TO BE DONE:
Copy out, without changes, the lines from the one containing "Find the location of a particular element. The" through the one containing "Skin standaardwarden is".

[Lines for locating text and elements]

+ + + + + + +

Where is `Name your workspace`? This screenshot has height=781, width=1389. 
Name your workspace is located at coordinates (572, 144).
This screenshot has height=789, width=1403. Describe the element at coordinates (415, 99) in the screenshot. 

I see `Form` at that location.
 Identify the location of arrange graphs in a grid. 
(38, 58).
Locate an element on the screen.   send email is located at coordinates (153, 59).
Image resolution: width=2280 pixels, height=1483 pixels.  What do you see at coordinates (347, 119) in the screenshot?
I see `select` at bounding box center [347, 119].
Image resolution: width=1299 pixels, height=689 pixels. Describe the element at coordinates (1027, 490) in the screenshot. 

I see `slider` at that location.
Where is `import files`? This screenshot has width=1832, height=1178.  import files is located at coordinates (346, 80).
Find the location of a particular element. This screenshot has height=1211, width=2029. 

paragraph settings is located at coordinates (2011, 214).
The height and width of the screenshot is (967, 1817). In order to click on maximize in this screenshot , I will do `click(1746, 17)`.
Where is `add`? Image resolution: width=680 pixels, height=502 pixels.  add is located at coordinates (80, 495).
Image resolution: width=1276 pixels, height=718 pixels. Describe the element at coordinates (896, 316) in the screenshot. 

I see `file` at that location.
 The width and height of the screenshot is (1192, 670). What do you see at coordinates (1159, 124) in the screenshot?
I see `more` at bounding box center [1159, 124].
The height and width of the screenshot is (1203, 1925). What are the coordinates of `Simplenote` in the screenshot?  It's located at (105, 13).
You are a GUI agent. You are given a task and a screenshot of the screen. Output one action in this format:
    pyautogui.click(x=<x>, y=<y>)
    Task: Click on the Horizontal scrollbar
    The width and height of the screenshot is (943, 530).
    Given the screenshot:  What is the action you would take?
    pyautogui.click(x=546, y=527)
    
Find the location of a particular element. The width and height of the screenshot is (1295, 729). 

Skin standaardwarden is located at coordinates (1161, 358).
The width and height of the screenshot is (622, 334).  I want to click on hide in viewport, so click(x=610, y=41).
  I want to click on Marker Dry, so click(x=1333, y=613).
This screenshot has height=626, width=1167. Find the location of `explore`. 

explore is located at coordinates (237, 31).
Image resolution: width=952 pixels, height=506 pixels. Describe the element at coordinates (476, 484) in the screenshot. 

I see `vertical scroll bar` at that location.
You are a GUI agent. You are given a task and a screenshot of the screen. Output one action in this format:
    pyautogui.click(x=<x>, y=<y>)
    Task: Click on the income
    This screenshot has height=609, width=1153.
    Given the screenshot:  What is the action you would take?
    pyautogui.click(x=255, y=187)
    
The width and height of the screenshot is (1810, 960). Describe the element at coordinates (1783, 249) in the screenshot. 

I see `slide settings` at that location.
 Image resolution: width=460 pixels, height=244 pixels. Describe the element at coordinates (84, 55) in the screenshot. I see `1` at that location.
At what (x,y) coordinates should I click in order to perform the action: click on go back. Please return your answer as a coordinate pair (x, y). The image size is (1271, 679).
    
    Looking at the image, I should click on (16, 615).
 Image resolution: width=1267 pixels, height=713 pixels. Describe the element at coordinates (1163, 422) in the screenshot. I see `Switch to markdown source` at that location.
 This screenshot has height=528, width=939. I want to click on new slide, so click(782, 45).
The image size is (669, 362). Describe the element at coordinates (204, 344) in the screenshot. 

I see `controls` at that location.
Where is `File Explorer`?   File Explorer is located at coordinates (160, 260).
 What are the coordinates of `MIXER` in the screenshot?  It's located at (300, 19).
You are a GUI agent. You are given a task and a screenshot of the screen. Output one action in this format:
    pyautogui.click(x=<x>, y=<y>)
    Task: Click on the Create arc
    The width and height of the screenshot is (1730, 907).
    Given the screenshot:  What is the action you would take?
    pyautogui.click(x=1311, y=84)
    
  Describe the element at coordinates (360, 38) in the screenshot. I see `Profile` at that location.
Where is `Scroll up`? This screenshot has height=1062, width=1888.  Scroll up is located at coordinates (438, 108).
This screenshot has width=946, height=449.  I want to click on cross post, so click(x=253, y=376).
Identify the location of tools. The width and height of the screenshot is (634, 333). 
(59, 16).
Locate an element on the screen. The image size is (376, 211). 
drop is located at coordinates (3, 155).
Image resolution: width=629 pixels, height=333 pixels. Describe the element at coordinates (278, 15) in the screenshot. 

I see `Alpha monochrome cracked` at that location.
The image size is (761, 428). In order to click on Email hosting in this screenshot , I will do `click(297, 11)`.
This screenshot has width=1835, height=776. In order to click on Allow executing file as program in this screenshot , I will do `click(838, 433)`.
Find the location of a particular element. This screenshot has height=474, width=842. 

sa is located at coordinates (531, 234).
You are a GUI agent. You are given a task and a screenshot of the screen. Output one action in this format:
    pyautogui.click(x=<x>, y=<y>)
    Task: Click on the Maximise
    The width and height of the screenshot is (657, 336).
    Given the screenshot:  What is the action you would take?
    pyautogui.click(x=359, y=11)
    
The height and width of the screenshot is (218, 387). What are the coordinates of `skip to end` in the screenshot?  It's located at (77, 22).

+ + + + + + +

EXERCISE RESULT:
Find the location of a particular element. The width and height of the screenshot is (1295, 729). 

Skin standaardwarden is located at coordinates (1161, 358).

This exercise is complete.